**Exercise brief**
Your answer must be a single number: the count of lines in the records below that include the string "will".

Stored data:
--

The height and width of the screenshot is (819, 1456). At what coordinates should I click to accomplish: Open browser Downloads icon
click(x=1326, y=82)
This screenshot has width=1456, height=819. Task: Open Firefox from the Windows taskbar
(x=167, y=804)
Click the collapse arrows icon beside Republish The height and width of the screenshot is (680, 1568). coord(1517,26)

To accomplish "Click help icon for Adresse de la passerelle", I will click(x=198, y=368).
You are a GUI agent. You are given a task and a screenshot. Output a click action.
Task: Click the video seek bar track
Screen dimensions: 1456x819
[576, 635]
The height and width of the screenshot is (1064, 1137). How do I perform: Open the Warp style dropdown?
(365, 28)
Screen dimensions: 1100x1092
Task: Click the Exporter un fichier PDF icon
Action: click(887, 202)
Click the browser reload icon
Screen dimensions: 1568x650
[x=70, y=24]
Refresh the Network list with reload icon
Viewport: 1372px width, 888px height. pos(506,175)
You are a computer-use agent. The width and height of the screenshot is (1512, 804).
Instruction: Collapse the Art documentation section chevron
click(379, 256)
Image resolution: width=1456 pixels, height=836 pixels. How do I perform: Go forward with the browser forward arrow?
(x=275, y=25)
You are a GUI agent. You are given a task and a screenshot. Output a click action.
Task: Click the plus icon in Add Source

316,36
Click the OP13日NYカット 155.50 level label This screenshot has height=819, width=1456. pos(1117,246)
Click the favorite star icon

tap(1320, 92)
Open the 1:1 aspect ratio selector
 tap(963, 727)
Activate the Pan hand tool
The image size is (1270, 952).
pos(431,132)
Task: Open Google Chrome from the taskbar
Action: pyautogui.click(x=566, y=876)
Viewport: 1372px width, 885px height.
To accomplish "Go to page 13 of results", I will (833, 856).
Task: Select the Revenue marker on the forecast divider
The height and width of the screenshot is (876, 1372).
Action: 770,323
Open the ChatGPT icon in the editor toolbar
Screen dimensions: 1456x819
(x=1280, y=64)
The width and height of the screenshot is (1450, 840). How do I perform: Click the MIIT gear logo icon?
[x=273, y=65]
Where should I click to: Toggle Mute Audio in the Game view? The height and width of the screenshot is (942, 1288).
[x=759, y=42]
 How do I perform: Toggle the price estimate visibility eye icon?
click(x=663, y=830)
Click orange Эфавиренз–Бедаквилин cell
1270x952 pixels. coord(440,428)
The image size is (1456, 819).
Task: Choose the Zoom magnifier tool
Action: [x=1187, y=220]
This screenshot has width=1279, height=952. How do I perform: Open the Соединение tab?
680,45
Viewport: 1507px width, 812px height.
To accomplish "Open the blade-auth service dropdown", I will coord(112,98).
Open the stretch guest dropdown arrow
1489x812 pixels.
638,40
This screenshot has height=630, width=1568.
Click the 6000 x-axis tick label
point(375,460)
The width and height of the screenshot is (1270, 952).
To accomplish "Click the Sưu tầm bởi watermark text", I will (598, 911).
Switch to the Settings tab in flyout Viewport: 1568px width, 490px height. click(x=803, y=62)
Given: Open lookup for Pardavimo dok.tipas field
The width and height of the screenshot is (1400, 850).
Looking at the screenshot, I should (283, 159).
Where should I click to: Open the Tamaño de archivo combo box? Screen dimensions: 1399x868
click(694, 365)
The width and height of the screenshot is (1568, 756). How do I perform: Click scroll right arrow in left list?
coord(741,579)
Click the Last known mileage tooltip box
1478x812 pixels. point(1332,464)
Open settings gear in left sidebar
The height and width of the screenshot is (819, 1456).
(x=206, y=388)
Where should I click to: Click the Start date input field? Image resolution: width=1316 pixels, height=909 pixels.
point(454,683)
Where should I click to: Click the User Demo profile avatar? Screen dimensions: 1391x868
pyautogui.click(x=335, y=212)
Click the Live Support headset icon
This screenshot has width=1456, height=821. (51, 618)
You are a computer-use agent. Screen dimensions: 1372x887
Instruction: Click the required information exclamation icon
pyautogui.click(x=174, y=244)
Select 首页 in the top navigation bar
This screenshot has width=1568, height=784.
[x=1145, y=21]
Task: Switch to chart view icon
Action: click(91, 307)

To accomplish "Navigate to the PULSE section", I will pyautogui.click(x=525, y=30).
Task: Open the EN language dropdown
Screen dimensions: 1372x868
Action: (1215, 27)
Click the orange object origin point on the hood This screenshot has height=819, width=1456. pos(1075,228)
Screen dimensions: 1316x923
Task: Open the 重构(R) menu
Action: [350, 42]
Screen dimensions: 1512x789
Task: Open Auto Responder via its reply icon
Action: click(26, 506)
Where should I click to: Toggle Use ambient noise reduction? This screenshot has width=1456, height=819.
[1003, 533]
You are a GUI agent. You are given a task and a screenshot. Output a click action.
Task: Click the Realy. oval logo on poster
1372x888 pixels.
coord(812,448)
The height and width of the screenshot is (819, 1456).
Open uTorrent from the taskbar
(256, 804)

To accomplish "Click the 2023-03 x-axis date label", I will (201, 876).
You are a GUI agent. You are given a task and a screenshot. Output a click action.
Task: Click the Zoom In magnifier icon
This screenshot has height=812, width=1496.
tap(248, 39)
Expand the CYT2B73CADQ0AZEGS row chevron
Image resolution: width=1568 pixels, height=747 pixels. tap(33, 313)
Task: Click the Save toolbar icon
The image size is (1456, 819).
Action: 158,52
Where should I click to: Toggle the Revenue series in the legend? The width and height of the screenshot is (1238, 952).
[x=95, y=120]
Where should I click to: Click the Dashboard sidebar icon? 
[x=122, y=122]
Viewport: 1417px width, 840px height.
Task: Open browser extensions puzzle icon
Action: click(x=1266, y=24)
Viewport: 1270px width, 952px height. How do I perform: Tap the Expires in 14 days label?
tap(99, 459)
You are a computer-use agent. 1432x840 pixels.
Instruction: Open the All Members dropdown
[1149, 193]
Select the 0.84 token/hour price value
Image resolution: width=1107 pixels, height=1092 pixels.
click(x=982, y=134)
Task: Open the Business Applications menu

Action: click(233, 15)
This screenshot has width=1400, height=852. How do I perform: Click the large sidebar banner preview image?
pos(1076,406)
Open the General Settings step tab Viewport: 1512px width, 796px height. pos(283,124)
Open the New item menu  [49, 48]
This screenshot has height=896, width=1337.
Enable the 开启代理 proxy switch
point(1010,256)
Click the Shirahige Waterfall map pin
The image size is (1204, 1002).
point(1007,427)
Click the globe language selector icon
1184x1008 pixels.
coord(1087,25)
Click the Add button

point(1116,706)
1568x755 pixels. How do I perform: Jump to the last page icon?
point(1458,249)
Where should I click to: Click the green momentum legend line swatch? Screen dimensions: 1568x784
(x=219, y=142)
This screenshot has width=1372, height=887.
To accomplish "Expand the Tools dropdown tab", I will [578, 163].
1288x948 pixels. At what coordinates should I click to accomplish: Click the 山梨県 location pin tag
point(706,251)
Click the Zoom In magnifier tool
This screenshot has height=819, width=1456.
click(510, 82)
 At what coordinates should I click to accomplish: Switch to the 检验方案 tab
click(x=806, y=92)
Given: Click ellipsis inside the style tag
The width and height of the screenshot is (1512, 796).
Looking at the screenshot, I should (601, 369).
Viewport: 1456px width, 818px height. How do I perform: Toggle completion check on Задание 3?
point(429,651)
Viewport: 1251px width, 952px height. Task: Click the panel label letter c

--

**Exercise result**
7